Have you ever wondered why people need blankets to sleep? Even on hot summer nights when a fan or AC can’t make a dent in the heat, we still risk discomfort to remain in contact with a blanket. Why? There are two answers, one behavioral and one physiological.
It turns out that our bodies naturally get colder when we sleep. Even though the difference is only a one or two-degree drop, it is still enough of a change to be noticeable. According to Why Do We Sleep Under Blankets, Even on the Hottest Nights, even when a blanket seems like more of a burden than a help, when you fall asleep, you will actually need the warmth that it provides. The body also loses the ability to regulate its temperature during REM sleep hours, making a blanket a literal safety net.

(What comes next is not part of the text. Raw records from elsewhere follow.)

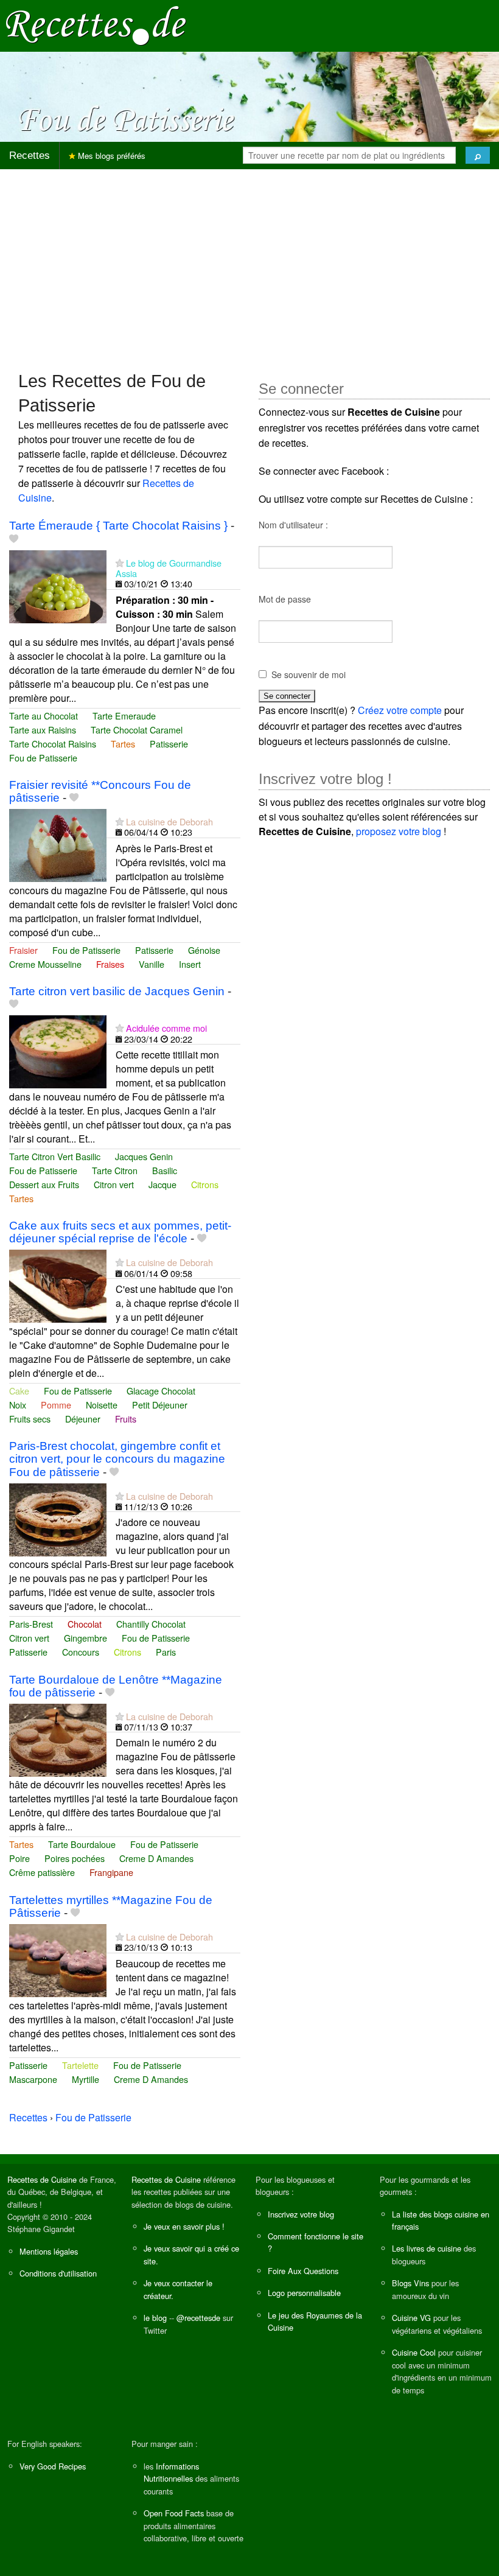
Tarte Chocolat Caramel (137, 729)
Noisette (101, 1404)
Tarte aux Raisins (42, 729)
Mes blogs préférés (110, 155)
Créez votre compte (400, 710)
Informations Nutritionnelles (171, 2472)
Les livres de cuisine (426, 2248)
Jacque (162, 1184)
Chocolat (85, 1623)
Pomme (56, 1404)
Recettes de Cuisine (42, 2179)
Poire (19, 1858)
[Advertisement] (249, 264)
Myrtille (85, 2079)
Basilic (164, 1170)
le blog (155, 2317)
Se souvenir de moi (308, 674)
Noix (17, 1404)
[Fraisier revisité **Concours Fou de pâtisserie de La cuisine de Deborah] (57, 844)
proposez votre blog (398, 831)
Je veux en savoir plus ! (184, 2226)
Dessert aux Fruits (44, 1184)
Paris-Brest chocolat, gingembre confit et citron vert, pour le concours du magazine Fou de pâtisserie (117, 1459)
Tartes (123, 743)
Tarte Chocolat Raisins (52, 743)
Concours (80, 1651)
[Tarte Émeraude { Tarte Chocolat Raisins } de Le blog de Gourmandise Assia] (57, 585)
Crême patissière (42, 1872)
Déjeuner (82, 1418)
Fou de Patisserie (43, 757)
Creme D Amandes (156, 1858)
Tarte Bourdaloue (82, 1844)
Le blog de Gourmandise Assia (169, 567)
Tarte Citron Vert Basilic (54, 1156)
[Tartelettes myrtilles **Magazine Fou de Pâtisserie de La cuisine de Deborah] (57, 1959)
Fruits (125, 1418)
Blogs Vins (410, 2283)
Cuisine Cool (414, 2352)
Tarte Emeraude (124, 715)
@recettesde (198, 2317)
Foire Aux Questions (303, 2271)
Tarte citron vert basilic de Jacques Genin (117, 991)
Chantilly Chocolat (151, 1623)
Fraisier (23, 949)
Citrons (204, 1184)
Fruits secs (30, 1418)
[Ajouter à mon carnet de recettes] (13, 539)
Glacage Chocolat (161, 1390)
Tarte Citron (115, 1170)
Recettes (29, 155)
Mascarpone (33, 2079)
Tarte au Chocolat (43, 715)
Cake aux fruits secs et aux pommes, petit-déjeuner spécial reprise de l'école (120, 1232)
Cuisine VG (411, 2317)
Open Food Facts (174, 2513)
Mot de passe (285, 599)
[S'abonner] (120, 562)
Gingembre (85, 1637)
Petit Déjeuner (159, 1404)
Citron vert (114, 1184)
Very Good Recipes (52, 2466)
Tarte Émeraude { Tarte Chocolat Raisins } (118, 525)
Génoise (204, 949)
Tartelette (80, 2065)
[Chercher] (478, 155)
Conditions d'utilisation (58, 2273)
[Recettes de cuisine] (96, 25)
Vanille (151, 963)
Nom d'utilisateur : (293, 525)
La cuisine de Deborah (169, 821)
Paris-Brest (31, 1623)
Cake (19, 1390)
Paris (166, 1651)
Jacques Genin (144, 1156)
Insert (190, 963)
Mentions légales (48, 2251)
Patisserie (169, 743)
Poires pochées (74, 1858)
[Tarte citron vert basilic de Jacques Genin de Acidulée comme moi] (57, 1050)
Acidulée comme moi (166, 1027)
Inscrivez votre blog (301, 2214)
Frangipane (111, 1872)
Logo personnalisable (304, 2292)
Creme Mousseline (45, 963)
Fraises (110, 963)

The other answer is that we naturally make mental associations at a young age and a few of them are with being tucked in. Also according to Why Do We Sleep Under Blankets, Even on the Hottest Nights, a blanket was one of the first objects that we ever owned and just as we learned to associate the voices of our parents with their faces, we learned to associate having a blanket with security and warmth. Every night we got tucked in, we felt safe and secure. The strong association stuck, and even over a decade later, we feel vulnerable and exposed if we don’t have something to cover us as we sleep.
Blankets aren’t just good for helping people sleep, however. According to a different article called Why Do We Sleep Under Blankets, wearing a weighted blanket has been proven to decrease stress and anxiety levels. Blankets also have been proven to increase serotonin (the hormone responsible for happiness and contentedness) levels in the brain.
Simple habit also has something to do with why we need covers. It (on average) takes around 66 days to create a habit. Since it’s pretty safe to say that we have all slept with a blanket every night for years, the habit is pretty well ingrained in our minds.